Computer Science Department

Computer Science Colloquium

Achieving Scale And Reliability in Distributed Systems -- A Probabilistic Protocol Methodology

Indranil Gupta
Cornell University

Wednesday, March 26, 2003
11:00 a.m.
Room 1302 WWH
251 Mercer Street
New York, NY 10012-1185

Host: Richard Cole,, 212-998-3119
Colloquium Information:


For several years, peer-to-peer technology has been at the focus of increasing attention among users and researchers. It is used in the design of file sharing systems (e.g., Napster, Kazaa), data centers and distributed file systems. It is likely to influence evolution of intelligent, autonomous and large-scale systems of small devices (e.g., sensor nodes). The success of such systems depends on their ability to sustain performance under dynamic stresses (network congestion, end point failures, system churn) as well as to scale gracefully when end points number into thousands or millions.

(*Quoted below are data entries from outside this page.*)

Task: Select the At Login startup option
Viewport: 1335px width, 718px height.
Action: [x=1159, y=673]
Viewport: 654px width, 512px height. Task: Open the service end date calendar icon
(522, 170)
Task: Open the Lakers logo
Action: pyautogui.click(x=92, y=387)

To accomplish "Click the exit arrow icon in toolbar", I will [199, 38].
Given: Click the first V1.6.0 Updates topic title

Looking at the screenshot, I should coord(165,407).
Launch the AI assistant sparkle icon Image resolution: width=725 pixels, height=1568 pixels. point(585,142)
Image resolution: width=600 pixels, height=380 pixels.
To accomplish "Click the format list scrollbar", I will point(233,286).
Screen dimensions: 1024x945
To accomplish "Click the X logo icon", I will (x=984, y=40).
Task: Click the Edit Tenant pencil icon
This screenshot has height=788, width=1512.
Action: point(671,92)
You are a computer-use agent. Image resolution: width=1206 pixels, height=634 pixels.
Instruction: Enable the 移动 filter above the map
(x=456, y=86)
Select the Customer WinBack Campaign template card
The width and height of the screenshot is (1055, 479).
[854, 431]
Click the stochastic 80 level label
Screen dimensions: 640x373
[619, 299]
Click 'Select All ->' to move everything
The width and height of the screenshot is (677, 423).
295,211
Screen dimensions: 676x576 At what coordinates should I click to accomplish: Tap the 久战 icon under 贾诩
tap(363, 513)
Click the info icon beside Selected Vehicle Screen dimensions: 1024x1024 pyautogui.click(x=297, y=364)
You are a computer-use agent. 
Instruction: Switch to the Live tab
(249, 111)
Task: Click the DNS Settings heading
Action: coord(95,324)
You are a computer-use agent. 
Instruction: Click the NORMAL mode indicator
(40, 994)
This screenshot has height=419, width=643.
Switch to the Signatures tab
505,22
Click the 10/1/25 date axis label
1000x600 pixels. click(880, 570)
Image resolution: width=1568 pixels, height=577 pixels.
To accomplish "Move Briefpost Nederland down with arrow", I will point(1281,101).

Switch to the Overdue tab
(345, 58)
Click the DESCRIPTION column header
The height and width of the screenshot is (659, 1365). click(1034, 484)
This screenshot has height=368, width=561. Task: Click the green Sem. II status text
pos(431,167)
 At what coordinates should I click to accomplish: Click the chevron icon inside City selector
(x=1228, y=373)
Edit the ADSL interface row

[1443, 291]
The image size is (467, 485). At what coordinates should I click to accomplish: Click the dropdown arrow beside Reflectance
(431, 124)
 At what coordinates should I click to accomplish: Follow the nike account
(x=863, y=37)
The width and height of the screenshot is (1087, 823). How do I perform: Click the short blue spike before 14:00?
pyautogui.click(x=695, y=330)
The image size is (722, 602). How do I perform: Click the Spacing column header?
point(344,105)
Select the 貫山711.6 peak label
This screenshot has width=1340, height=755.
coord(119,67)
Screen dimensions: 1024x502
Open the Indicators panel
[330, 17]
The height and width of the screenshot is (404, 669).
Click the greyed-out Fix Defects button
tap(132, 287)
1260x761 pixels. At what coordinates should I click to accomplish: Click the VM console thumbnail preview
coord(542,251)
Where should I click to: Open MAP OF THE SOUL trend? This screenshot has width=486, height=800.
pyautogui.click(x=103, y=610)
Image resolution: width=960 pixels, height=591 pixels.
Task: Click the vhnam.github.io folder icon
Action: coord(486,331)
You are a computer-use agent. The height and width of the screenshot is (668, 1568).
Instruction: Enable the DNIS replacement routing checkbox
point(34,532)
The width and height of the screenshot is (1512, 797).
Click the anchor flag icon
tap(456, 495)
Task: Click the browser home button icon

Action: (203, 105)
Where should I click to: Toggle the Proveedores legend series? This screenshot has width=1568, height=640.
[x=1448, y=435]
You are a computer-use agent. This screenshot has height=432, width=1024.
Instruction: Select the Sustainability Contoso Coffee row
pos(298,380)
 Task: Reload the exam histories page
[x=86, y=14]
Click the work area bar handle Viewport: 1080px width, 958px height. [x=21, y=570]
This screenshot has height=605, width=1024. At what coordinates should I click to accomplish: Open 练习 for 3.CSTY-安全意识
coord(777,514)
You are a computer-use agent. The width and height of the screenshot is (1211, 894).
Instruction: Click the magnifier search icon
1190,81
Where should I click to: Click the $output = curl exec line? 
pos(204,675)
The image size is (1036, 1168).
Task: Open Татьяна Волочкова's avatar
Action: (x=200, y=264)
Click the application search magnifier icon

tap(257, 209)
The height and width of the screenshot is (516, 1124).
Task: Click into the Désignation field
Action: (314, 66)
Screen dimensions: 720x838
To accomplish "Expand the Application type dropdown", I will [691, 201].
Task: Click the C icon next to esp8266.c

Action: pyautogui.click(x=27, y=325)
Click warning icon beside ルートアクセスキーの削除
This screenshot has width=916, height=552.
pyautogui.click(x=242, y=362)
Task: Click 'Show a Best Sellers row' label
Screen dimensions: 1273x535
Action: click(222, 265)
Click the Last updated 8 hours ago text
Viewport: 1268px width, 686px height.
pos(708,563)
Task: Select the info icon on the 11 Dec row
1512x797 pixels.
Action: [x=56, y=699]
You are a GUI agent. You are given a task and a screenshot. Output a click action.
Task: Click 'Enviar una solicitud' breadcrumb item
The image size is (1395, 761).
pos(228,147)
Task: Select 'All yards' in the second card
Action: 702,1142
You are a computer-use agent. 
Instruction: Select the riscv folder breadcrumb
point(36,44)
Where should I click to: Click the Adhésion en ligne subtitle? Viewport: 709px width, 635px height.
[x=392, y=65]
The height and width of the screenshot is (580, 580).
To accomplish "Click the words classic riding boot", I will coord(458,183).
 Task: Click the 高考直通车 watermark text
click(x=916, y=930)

The traditional approaches to designing distributed protocols (e.g., two phase commit, heartbeating) have difficulty scaling up, and are restricted in some settings to a few hundred participants and very light ranges of perturbation. I will discuss an alternative methodology to design large-scale distributed protocols. This methodology generates probabilistic protocols for a suite of problems central to the design of large-scale peer-to-peer systems. We have designed and experimented with protocols for group membership, resource location, variants of reliable multicast and consensus, and data aggregation. Probabilistic protocols impose low overheads on the group (costs at participants are often constant), and have low probabilities of incorrectness. They can be backed up with inexpensive repair protocols that ensure deterministic reliability. The scalability, reliability, simplicity, and soft real-time traits of these protocols are a good match with the hardware and application requirements in emerging areas of peer-to-peer computing such as large-scale networks of devices.